ものは、試しだ。全てやってみて一番いいやつを選んだらいい。
「じゃあ、その火を大きくしてみてくれないかい。」
まずは、大きな炎を思い浮かべる。一回り火が大きくなった気がする。まずまずの成功だ。一端この方法は保留にしておこう。
次に、空気を火に送りこむイメージだ。全く大きさが変化しない。ただ、炎の色が、赤みがかった色から、白っぽくなった。炎の温度が上がったのかな。これは、これで、威力が増していいかも知らない。
最後に、一番の本命だ。可燃性のガスを供給するのを想像する。
やはり、これが一番か。さっきの倍くらいの大きさに火が成長した。こちらの方が、大きな火を想像するよりも効率がいいのかも知れない。
魔法という非科学的なものなのに、少しは科学に沿ったものなのかも知れない。ガスバーナーと同じ要領だ。空気の量を増やしたときよりもガスを増やした方が、火が大きくなるあれと同じことだ。
「エド君やるね。これも一発で成功させるとは。それに、炎の色が変わるなんて初めて見たよ。どうやってやったのか聞きたいところだけど、今は、エド君がどこまで、魔法が使えるかの方が気になるな。

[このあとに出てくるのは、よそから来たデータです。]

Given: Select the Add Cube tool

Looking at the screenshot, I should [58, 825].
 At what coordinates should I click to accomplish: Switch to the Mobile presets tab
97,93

そうだ、あこにその火を打ち込んでみてくれないかい。」
ジーク先生が指を指したのは、600メートルほど先の所だった。そこだけ、ぽっかりと森の中に荒れ地が広がり、大きく窪んでいた。
なるほど、結構な頻度で、同じ場所に魔法を打ち込んだらこうもなるのか。随分と派手な自然破壊だ。

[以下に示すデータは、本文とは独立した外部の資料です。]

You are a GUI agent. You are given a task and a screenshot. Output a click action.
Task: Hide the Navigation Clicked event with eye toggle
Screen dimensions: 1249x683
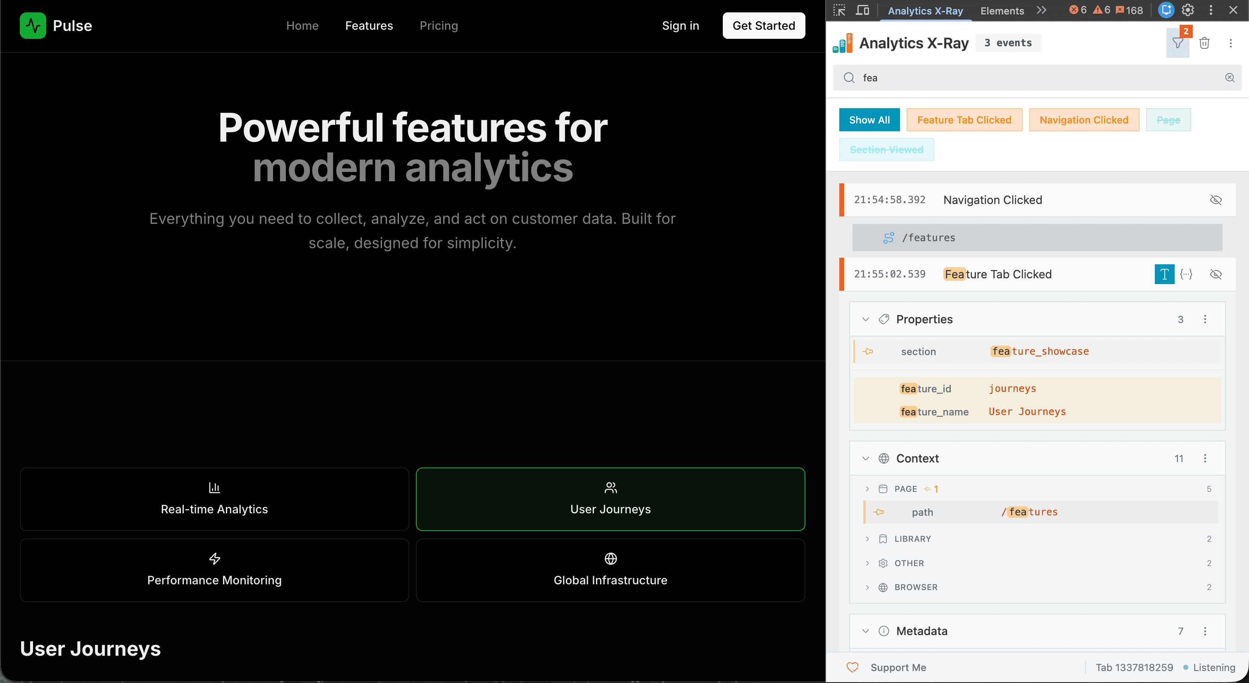pos(1216,200)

よし、やってやるか。その前に気になることが一つある。
「この辺りには、魔物はいないんですか。魔素が多いところには、多くいそうな気がしますが。」
「ああ大丈夫だよ。あそこは、私が、かなりの頻度で魔法を打ち込んでいるかなあの辺りには、魔物は多分住んでいないから、大きく魔法を外さない限り問題ないと思うよ。多分。」
なんだか、嫌な言い方だなぁ。不安がよぎるじゃないか。
「まぁ、エド君でもその位の魔法で地面をえぐるのはまだ難しいだろうけどね。」
おうおう、ひどい言い方だな。おい。子どもだと思ってできないと思ったら間違いだぞ。やってやるぞ。まだまだ、火を大きくできる気がするからな。

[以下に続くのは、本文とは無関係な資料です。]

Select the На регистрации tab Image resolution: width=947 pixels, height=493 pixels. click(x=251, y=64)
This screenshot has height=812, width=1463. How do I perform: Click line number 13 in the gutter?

空気とガスを勢いよく送り込む。あっという間に自分の背丈ほどの大きさになった。
「ちょ、ちょっと、待っ…。」
何か、ジーク先生が何か言っているようだが、無視だ無視。
いっけえええええええ。
炎は勢いよく、俺の掌の上から飛び出していった。
あっれー。おかしいなぁー。はじめは、順調に目標に向かって行っていたのに、どんどん左に逸れていってるなぁー。
俺が放った魔法は、森のど真ん中に落ちてしまった。
一瞬、閃光が光ったかと思ったら、黒煙がもくもくと上がりだした。それと同時に、突き上げる振動共に爆音が響き渡った。